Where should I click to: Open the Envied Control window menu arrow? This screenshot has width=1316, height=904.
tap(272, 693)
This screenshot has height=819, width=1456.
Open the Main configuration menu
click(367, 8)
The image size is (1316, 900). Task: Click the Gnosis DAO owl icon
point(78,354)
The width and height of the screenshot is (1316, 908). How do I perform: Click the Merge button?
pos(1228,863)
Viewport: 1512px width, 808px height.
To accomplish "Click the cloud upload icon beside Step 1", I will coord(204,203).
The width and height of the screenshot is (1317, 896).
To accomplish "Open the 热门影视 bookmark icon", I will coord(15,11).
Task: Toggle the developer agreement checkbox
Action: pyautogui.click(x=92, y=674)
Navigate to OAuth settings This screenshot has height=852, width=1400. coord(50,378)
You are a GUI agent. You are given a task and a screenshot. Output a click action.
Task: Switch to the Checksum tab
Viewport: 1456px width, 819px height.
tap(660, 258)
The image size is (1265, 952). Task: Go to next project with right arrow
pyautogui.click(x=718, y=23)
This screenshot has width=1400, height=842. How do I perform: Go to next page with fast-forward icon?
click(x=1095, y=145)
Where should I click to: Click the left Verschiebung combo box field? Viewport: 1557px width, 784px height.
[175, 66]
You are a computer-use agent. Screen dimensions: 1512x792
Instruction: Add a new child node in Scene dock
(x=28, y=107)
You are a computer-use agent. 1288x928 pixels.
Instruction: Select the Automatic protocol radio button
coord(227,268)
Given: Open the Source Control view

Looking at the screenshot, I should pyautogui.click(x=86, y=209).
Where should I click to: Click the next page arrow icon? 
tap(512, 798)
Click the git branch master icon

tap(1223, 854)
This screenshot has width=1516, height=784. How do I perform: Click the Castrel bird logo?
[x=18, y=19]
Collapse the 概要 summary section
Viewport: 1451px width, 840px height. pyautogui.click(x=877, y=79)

::::

Reproduce the whole listing verbatim.

▶ TASK ANSWER:
Where should I click to: Open the Envied Control window menu arrow? This screenshot has width=1316, height=904.
tap(272, 693)
This screenshot has height=819, width=1456.
Open the Main configuration menu
click(367, 8)
The image size is (1316, 900). Task: Click the Gnosis DAO owl icon
point(78,354)
The width and height of the screenshot is (1316, 908). How do I perform: Click the Merge button?
pos(1228,863)
Viewport: 1512px width, 808px height.
To accomplish "Click the cloud upload icon beside Step 1", I will coord(204,203).
The width and height of the screenshot is (1317, 896).
To accomplish "Open the 热门影视 bookmark icon", I will coord(15,11).
Task: Toggle the developer agreement checkbox
Action: pyautogui.click(x=92, y=674)
Navigate to OAuth settings This screenshot has height=852, width=1400. coord(50,378)
You are a GUI agent. You are given a task and a screenshot. Output a click action.
Task: Switch to the Checksum tab
Viewport: 1456px width, 819px height.
tap(660, 258)
The image size is (1265, 952). Task: Go to next project with right arrow
pyautogui.click(x=718, y=23)
This screenshot has width=1400, height=842. How do I perform: Go to next page with fast-forward icon?
click(x=1095, y=145)
Where should I click to: Click the left Verschiebung combo box field? Viewport: 1557px width, 784px height.
[175, 66]
You are a computer-use agent. Screen dimensions: 1512x792
Instruction: Add a new child node in Scene dock
(x=28, y=107)
You are a computer-use agent. 1288x928 pixels.
Instruction: Select the Automatic protocol radio button
coord(227,268)
Given: Open the Source Control view

Looking at the screenshot, I should pyautogui.click(x=86, y=209).
Where should I click to: Click the next page arrow icon? 
tap(512, 798)
Click the git branch master icon

tap(1223, 854)
This screenshot has width=1516, height=784. How do I perform: Click the Castrel bird logo?
[x=18, y=19]
Collapse the 概要 summary section
Viewport: 1451px width, 840px height. pyautogui.click(x=877, y=79)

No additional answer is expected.